Drawing of the Month #10
Sarah Mallory, Annette and Oscar de la Renta Assistant Curator of Drawings and Prints at the morgan library & Museum, New York, has kindly chosen our tenth drawing of the month.
Now on display at The Morgan Library & Museum, in the exhibition ‘Far and Away: Drawings from the Collection of Clement C. Moore,’ is an ethereal watercolor drawing, done by Johanna Helena Herolt (née Graff ), depicting three stems of verbascum (perhaps moth mullein, or Verbascum blattaria) and the lifecycle of a moth. Though the flowers appear to be quite delicate, as if their petals might drift away on a breeze alongside the moth, Herholt’s work in fact reveals the enduring power of drawings to connect people and places near, far, and away.

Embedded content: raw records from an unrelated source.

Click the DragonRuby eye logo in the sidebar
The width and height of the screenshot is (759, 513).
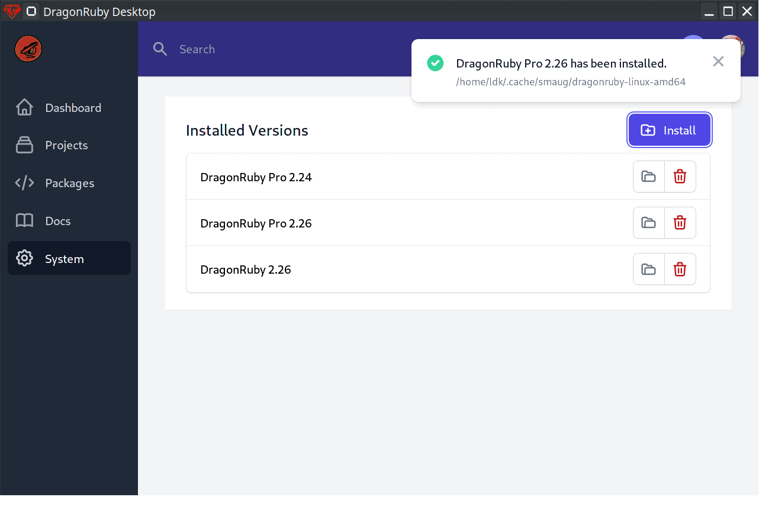click(x=28, y=49)
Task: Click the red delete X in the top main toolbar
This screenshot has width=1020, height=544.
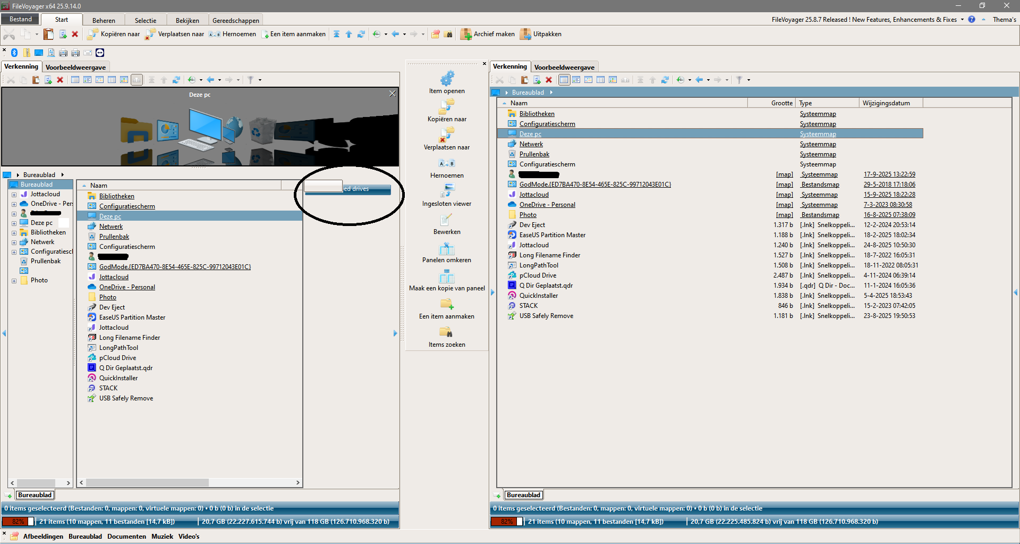Action: click(x=75, y=35)
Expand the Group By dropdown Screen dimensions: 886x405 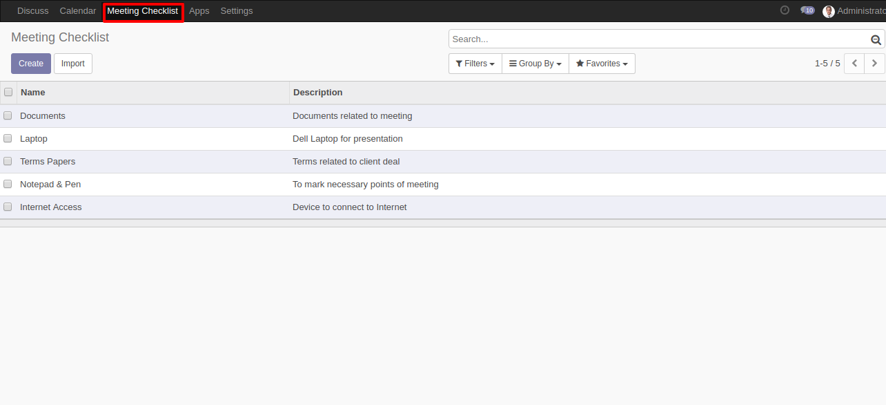pos(535,64)

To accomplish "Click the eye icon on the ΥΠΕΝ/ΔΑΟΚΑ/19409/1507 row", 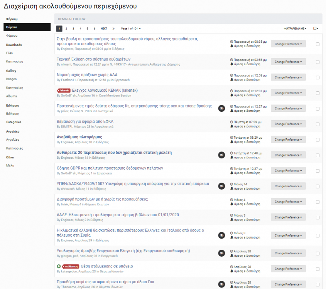I will (221, 186).
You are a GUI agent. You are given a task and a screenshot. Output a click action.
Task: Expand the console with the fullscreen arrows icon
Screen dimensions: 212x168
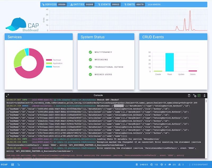pyautogui.click(x=7, y=95)
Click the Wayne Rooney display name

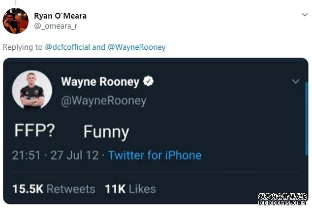coord(100,82)

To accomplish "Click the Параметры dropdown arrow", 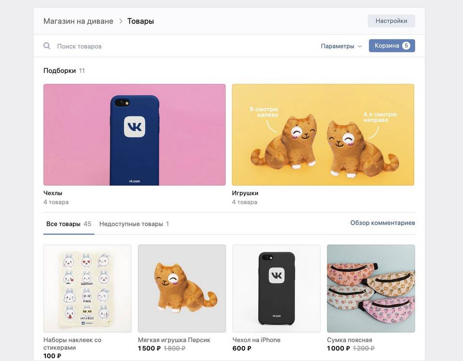I will [x=359, y=46].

Herolt, alongside her sister Dorothea Maria Graff, trained at the knee of her parents, Maria Sybilla Merian and Johann Andreas Graff, who were themselves apprenticed to Merian’s stepfather, the eminent flower painter Jacob Marrel. In this finely executed work, we see Herolt continue the natural history drawing tradition begun by the Merian lineage. Three gracefully curving stems fill the page, guiding the eye up the cache of tiny blossoms amid which we see the life cycle of an owlet moth. Herolt likely drew the picture using preserved specimens and her apt imagination. Indeed, the harmonious placement of moth and plant is an idealized vignette intended to show the subjects’ various developmental stages, a feat of synchronicity that would never transpire in nature.

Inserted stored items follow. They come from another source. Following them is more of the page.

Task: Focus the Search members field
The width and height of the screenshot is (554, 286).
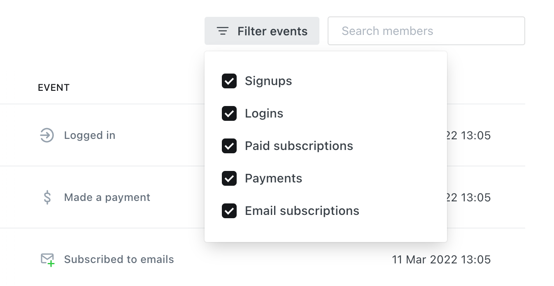Action: [426, 31]
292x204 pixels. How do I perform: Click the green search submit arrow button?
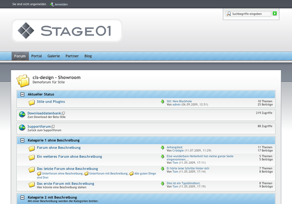click(x=275, y=14)
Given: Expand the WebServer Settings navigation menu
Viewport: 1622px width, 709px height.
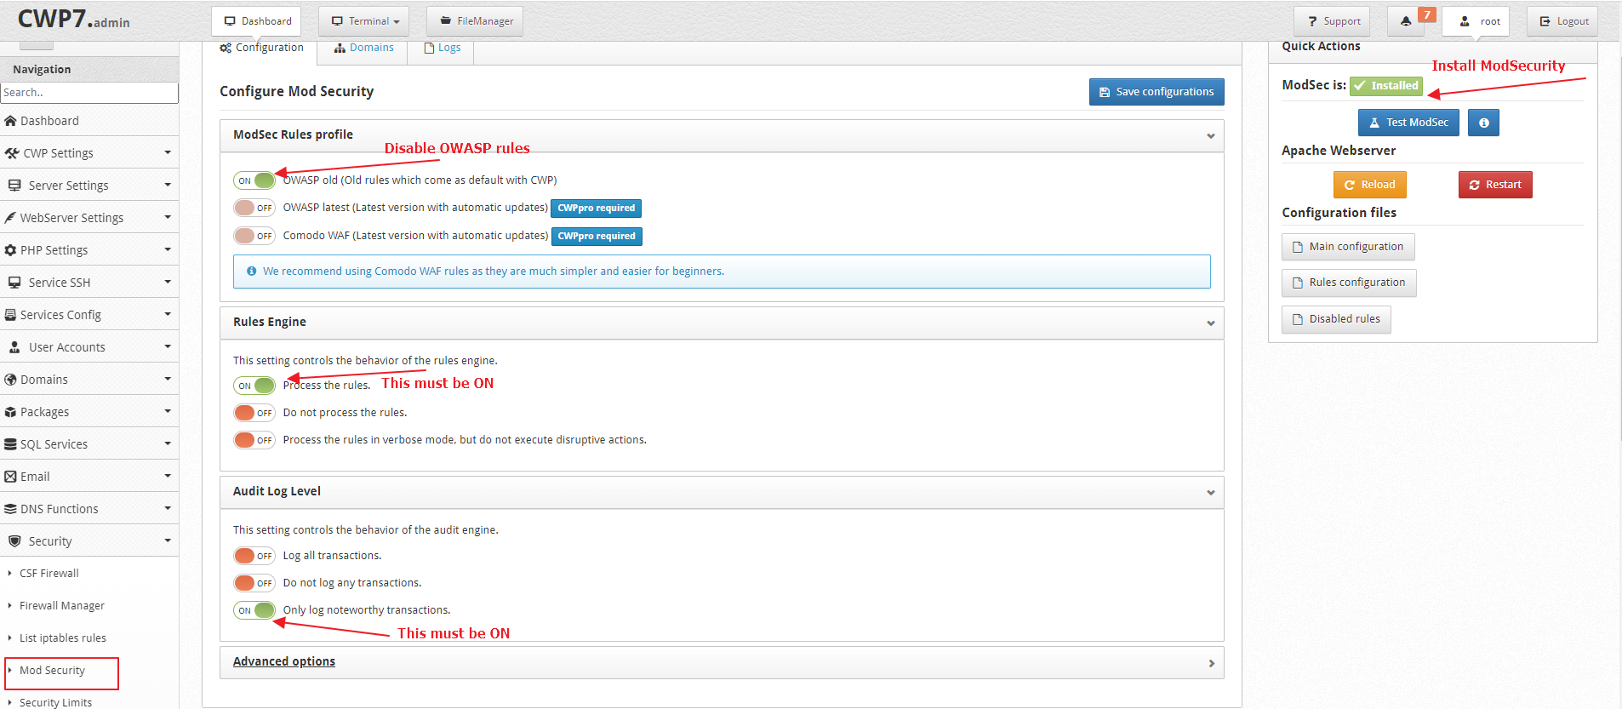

Herolt likely produced this drawing while living in Amsterdam, from 1691 to 1711. During this period, she made flower books and also drawings for Agnes Block and the Hortus Botanicus of Amsterdam. The express purpose of this sheet is yet unknown, but it might well have once been part of a flower book or album. In the “Bloem Boek,” an album of forty-nine Herolt watercolor drawings of flowers dated to ca. 1698, the artist included a drawing of a stem of verbascum alongside two stems of Jacob’s ladder.
Verbascum, thought of as a flowering weed, was not a common subject in florilegia, which more often featured ornamental blossoms (irises and peonies, for example). The plant was, however, a mainstay of herbals, including De materia medica, which was written in 50–70 CE by Greek physician Dioscorides, subsequently copied for millennia, and remained highly influential in early modern Europe. Many of the earliest surviving copies of De medica are on parchment and depict verbascum; Herolt’s drawing, also on parchment, is thus a profound link in the long chain of artistic tradition wrought from the study of nature.
So important was the verbascum as a treatment for an array of ailments—ulcers, dysentery, barren wombs, pleurisy—European colonizers cultivated the plant in the Americas, where it still grows. Herolt would have encountered mullein in her daily life; she was also likely familiar with herbals, such as John Gerard’s The Herball; or, Generall Historie of Plantes (1597), which notes that moth mullein had no obvious use except to attract bugs. Herolt’s drawing can but confirm and refute his assertion, for in her remarkable drawing of this workaday weed we experience the allure of reciprocity between insect, plant, and artist.
‘Far and Away: Drawings from the Clement C. Moore Collection’ at the Morgan Library & Museum, New York, continues until 22 September.